= National Museum of Taiwan Literature mascot plagiarism controversy =

20232024 controversy

From 2023 to 2024, the National Museum of Taiwan Literature (NMTL) was involved in a plagiarism controversy involving its mascot.

== Incident ==
In mid-December 2023, the NMTL introduced a chibi-style dragon mascot named "A-Long" to celebrate the Year of the Dragon and promote its "Journey to the Stars: Exploring the Literary Star Map" interactive puzzle game. The design was soon accused of plagiarizing "AoWu Dragon Baby", an original character created in 2022 by Chinese illustrator Tongnian Nora. In response, the museum stated that "A-Long" had been commissioned from a Taiwanese illustrator and had actually been created in 2019. It provided screenshots from Instagram as evidence and instead accused Nora of plagiarism.
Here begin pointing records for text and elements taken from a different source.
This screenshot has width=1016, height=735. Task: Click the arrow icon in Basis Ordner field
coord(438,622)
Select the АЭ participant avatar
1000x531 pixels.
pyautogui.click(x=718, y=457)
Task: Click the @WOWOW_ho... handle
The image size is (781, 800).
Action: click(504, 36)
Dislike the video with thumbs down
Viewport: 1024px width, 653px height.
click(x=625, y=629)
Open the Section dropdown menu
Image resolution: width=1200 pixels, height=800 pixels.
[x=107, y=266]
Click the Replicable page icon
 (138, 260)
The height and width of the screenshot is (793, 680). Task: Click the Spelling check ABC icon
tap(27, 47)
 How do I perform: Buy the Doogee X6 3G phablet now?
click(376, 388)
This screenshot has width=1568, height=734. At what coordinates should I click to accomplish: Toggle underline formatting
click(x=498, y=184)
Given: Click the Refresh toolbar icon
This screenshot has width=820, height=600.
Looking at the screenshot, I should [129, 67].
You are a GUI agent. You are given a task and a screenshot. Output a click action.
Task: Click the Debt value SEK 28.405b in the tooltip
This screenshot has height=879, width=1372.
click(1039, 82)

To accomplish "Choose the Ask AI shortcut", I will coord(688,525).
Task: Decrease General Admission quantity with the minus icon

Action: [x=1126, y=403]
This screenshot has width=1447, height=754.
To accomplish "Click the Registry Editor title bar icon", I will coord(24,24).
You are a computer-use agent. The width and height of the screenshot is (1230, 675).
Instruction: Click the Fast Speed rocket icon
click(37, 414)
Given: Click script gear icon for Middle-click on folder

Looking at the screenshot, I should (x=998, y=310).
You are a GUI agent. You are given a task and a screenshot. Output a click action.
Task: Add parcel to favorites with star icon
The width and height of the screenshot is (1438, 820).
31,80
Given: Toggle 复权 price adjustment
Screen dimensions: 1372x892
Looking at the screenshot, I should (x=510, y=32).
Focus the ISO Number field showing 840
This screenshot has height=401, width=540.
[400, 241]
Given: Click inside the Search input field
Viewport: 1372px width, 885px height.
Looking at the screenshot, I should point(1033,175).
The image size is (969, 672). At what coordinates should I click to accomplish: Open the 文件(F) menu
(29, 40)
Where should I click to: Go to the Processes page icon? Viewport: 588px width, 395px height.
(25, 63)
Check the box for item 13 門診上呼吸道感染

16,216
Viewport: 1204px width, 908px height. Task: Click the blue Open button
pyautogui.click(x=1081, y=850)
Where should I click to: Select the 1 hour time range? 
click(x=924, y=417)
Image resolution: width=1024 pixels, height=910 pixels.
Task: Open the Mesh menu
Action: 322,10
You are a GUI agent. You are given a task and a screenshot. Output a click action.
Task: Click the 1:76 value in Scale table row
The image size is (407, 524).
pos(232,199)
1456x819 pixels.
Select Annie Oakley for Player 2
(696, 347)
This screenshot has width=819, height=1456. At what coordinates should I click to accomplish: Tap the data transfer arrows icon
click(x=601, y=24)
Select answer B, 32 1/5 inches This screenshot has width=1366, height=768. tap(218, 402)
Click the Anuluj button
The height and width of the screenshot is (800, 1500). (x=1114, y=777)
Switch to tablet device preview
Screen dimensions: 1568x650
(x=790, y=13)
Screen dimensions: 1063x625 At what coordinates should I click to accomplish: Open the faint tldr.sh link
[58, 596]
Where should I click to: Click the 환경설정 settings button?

Major Taiwanese news outlets largely supported the museum's position at the time.

On 11 May 2024, the creator of "AoWu Dragon Baby", using the account "嗷呜龙宝_AoWu" on Weibo, presented additional evidence, including concept sketches, drafts, videos, and layered files dating from 2022. The creator also questioned the authenticity of the museum's Instagram screenshots, pointing out numerous inconsistencies and noting that the Instagram account shown in the screenshots could not be found.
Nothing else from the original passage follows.